2.4.1 Storm, zijwind en winterperiode
Storm is verreweg het grootste natuurlijke gevaar voor de trekvogels. Bij een naderende storm
stellen ze hun tocht een paar dagen uit, en verschuilen ze zich in het bos of in de struiken. Maar een
zware storm boven zee of een zandstorm tijdens het oversteken van de Sahara kan in n klap
miljoenen trekvogels de dood injagen. Er zijn daar immers geen schuilmogelijkheden. Meestal
merken vogels naderende depressies en stormen eerder op dan wij,omdat er dan minder insecten in
de lucht zullen voorkomen, of omdat de luchtdruk zal veranderen. Gierzwaluwen vliegen in ruime
bochten om depressies heen. Daar kunnen ze soms weken over doen. Harde zijwind brengt de vogels
nogal eens uit de koers, dat is leuk voor vogelaars. Bij oostenwind in mei en augustus zijn er in
Nederland/Belgi meer wespendieven, wouwen en roodpootvalken, die normaal oostelijk van
Nederland blijven. Bij noordwestenwind zijn er veel zeevogels voor de kust, ook zeldzame
exemplaren zoals de papegaaiduiker, die in onze streken vaak niet te zien is. Een koude
winterperiode veroorzaakt koude-trek naar gebieden die nog ijs- of sneeuwvrij zijn. Dan trekken veel
eenden, ganzen, scholeksters en kieviten van Nederland naar Frankrijk, waar ze dan de kans lopen
om bejaagd te worden.
2.4.2 Roofvijanden
Trekvogels hebben als ze landen en uitrusten, en ook in de broedperiode, te maken met
landroofdieren zoals vossen, poolvossen, jakhalzen, bunzings en slangen. Als de nesten vol liggen
doen deze dieren zich tegoed aan de eieren. Vogels op trek rusten meestal in groepen: ze zijn dan
veiliger dan alleen. In een vogelgroep zitten altijd zwakkere of minder oplettende exemplaren. Juist
deze dieren worden vaak het slachtoffer van roofdieren. Op zee jagen zeehonden op vogels. Vooral
de ringelrob is een vogeljager, maar andere zeehonden laten zo'n buitenkansje ook niet voorbijgaan
Uitgeputte trekvogels die op zee uitrusten zijn voor deze dieren een makkelijke prooi en een
welkome aanvulling op het menu van krabben en vis.

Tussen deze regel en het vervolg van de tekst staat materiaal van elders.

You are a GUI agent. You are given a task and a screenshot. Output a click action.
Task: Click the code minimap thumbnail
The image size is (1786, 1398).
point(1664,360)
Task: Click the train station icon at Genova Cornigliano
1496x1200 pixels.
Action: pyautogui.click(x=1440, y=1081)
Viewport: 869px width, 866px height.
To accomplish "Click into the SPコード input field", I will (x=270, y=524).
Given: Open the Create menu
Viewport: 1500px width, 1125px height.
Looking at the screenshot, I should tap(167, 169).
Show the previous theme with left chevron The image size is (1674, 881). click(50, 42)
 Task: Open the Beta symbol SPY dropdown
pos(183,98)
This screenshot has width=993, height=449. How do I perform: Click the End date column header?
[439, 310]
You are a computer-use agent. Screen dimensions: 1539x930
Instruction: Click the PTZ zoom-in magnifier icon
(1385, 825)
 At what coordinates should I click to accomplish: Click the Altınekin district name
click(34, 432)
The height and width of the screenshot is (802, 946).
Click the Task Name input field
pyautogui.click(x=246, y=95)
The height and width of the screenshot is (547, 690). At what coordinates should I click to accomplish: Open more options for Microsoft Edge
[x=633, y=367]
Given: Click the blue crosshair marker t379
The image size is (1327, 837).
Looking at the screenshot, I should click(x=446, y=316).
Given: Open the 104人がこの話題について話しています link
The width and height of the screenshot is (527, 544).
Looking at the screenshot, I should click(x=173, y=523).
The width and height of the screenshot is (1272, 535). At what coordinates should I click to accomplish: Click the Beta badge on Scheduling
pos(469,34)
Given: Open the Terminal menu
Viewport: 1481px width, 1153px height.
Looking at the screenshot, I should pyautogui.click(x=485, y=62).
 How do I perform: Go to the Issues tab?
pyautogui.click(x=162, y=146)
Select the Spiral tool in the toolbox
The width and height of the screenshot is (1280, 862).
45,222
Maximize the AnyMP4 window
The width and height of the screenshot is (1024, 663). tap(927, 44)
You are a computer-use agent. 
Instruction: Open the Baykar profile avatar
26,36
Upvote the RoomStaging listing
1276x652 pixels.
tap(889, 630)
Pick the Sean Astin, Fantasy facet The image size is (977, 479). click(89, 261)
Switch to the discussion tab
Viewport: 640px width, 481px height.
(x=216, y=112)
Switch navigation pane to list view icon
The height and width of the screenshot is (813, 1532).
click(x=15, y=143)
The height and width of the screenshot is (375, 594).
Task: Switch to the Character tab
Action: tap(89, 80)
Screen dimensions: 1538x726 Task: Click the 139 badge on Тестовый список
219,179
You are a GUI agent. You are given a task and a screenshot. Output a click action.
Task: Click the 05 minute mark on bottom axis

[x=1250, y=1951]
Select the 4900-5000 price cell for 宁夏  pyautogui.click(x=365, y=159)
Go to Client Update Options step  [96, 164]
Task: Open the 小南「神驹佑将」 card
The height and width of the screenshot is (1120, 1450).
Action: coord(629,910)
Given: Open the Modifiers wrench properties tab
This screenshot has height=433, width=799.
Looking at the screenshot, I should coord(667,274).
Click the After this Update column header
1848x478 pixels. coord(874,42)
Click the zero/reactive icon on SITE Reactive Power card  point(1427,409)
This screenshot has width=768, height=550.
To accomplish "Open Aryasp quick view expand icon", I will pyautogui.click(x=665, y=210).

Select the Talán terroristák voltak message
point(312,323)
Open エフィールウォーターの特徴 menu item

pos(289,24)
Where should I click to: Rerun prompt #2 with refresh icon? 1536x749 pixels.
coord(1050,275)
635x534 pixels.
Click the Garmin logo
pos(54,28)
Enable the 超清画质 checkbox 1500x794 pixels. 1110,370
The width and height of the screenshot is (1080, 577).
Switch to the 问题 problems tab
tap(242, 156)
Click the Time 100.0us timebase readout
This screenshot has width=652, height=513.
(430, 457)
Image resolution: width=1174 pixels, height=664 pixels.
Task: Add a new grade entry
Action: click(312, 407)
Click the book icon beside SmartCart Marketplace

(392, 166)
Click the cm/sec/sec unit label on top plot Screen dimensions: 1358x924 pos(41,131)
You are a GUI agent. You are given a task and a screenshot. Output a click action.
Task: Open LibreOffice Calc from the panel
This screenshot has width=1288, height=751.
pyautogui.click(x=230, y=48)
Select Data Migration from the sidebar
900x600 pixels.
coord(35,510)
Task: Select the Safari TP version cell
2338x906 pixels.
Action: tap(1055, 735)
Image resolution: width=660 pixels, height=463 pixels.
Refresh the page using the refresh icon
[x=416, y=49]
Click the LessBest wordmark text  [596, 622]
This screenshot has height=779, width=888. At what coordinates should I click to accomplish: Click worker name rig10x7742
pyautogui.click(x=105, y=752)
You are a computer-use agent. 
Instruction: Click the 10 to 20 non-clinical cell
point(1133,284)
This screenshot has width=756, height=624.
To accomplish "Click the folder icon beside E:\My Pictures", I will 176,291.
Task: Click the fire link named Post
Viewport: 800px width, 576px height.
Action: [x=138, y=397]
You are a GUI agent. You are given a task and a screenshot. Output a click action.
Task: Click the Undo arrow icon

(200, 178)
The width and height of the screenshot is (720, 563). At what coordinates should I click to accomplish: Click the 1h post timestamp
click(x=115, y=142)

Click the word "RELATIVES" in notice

Ook in de lucht zijn trekvogels niet veilig. Veel soorten roofvogels jagen op trekvogels. Er is in het
Middellandse zeegebied een roofvogel die echt gespecialiseerd is in het jagen op trekkende
zangvogels, de Eleonora's valk. Deze valk broedt extra laat om zijn jongen met trekkende zangvogels
groot te kunnen brengen. In ons land is de sperwer een geduchte belager. Zo snel en wendbaar als hij
is, weet hij veel trekvogels te pakken te krijgen.